Much of his indiscretion (alright, crudity) reflects the strange place our contraception society has moved on sex – in some circles it’s become utterly incidental to romance. Thus at one point his protagonist hesitates to offer the intimacy of a kiss to a woman he’s been sleeping with (and at least Baddiel, almost surprisingly, notices the incongruity). It’s a bizarre parallel to the prostitute myth (that they won’t kiss their clients – cf. the execrable ‘Pretty Woman’) – but matches the similar divide between intercourse and relationship. Society dictates that fornication is mandatory: celibacy is now as shameful as fornication used to be. There are rules about frequency: How long was it since you had a shower? Washed your clothes? Did some exercise? Called your mother? Put out the bins? Had sex? Washed your hair? There are moral imperatives about this sort of thing.

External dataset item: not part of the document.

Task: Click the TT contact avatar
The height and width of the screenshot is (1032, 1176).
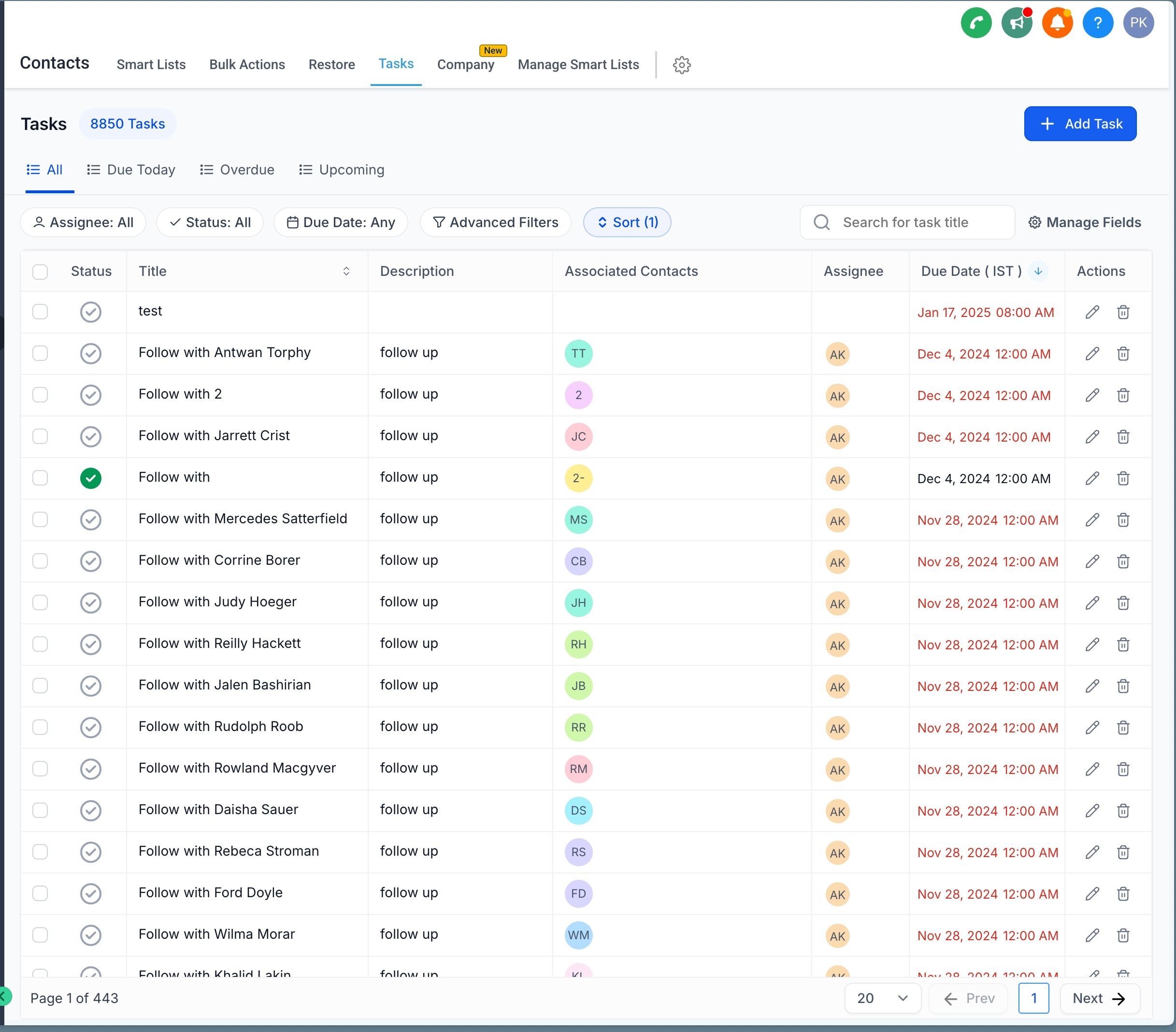Action: (x=578, y=354)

Yet while social mores demand that you have regular sex (and dental checkups), they simultaneously caution against relationships – particularly that ancient bogey, the committed (shudder) relationship. The unavoidable logical consequence is that sex happens first, relationship may or may not come later. I don’t have to particularly know who you are to be having sex with you – what’s most important is that I’m having sex – do you have to know somebody well to, say, work out at the gym with them? Sex is first a selfish pursuit. Now intimacy, that’s an entirely different thing. In the search for intimacy, according to this value structure (absolutely the value structure of this book: for example, there’s a sexual partner mentioned early in the book that we never even learn the name of. Why would we? Baddiel’s character probably doesn’t remember), sex will certainly be part of the process. Sex here has taken the place that dating – or even flirting – used to. Maybe in the past a person didn’t really want to go through the process of getting out there at a dance or a club or a youth group, but did so to hopefully meet someone. Maybe they felt a bit uncomfortable going to a movie or out to dinner, but it was a necessary part of the process of working out whether this other person might be a long term prospect. Well, in Baddiel's circle you might still go out to dinner and a show, but know this: you’d better get your gear off well before you have a clear idea whether or not you actually are serious about this person.

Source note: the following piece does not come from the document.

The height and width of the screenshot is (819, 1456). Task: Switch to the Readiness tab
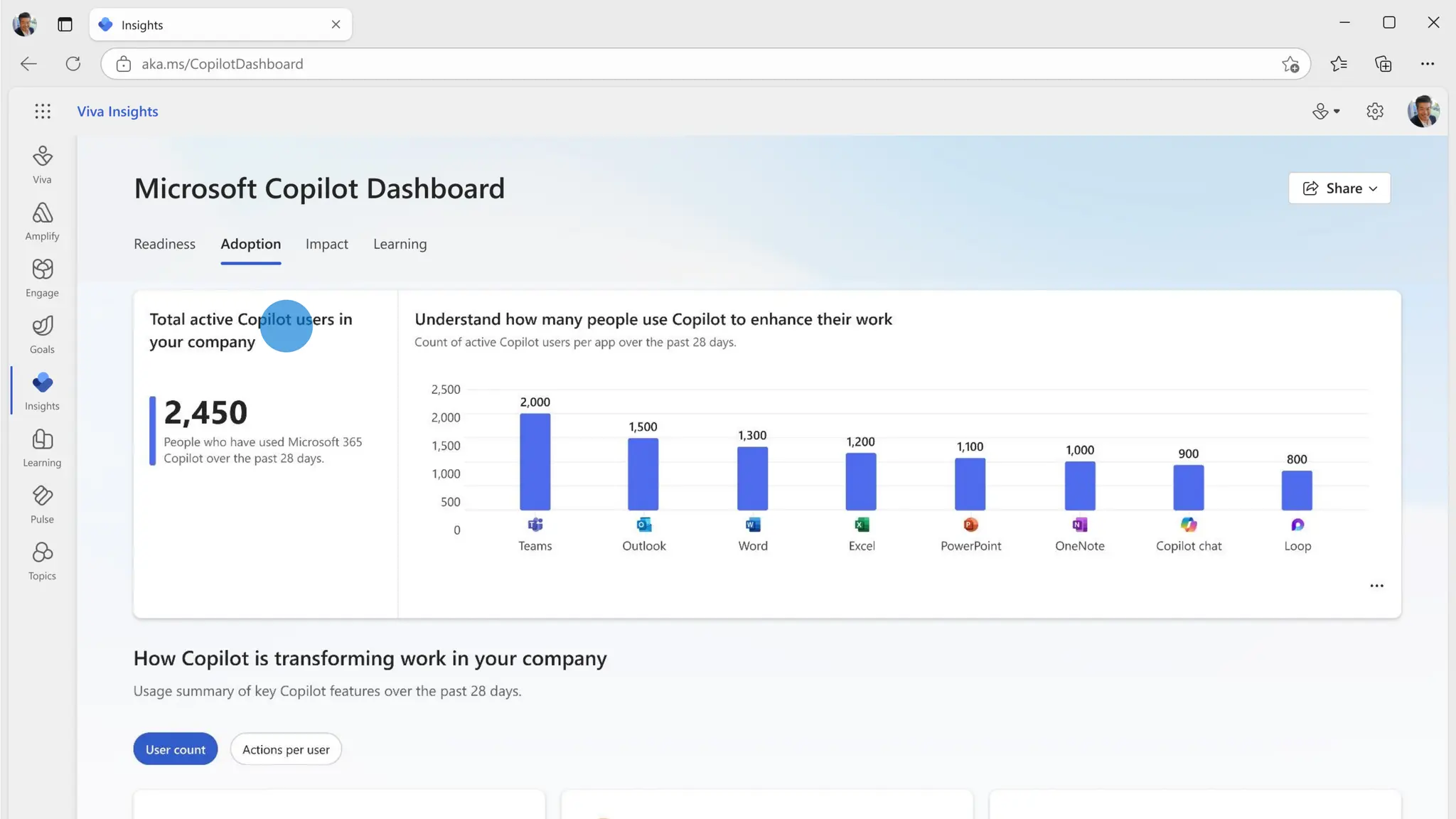(x=164, y=244)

Talk about post-Christian novel. And for many post-Christian readers this review would be out of left field: what are these obscure values Baddiel’s supposed to have offended? Likewise, for example, the complete absence of scintilla of conscience the character has about deliberately living on welfare in preference to taking available work: in some circles the reverse social gaff would be to mention that this is childishly inconsiderate.

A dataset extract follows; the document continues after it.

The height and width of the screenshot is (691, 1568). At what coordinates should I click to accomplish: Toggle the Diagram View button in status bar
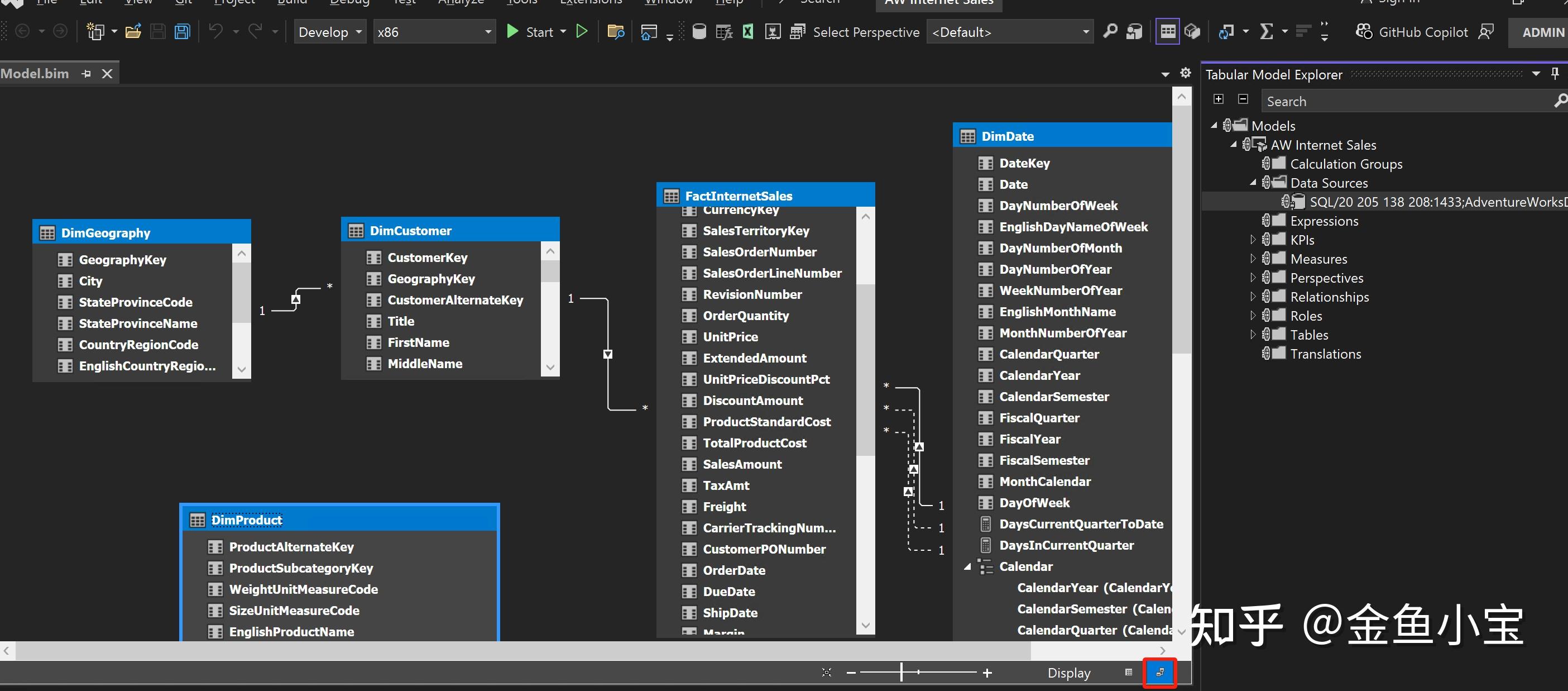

I think I enjoy Baddiel through the filter of film or TV – and parts of this book are very “Four Weddings and a Funeral/ Wimbledon etc. franchise – especially the cliché filmic end. I first came across him (I’m Australian) watching the hilarious ‘Fantasy Football’ during what must have been, geez, the US or French world cup. We also got a few episodes of Baddiel and Skinner Unplanned, and a Parkinson interview, where they talked about Baddiel’s own interview show (which I thought I’d enjoy more than Parkinson, but it never got out here). On this basis I got ‘Time for Bed’, and while I can see it’s the same guy, I got more than I wanted. Give me Baddiel with some primetime content restrictions. Despite all my carping he’s got a lot to offer: could I trade some honesty for some charm? Could I have the story without the immoral?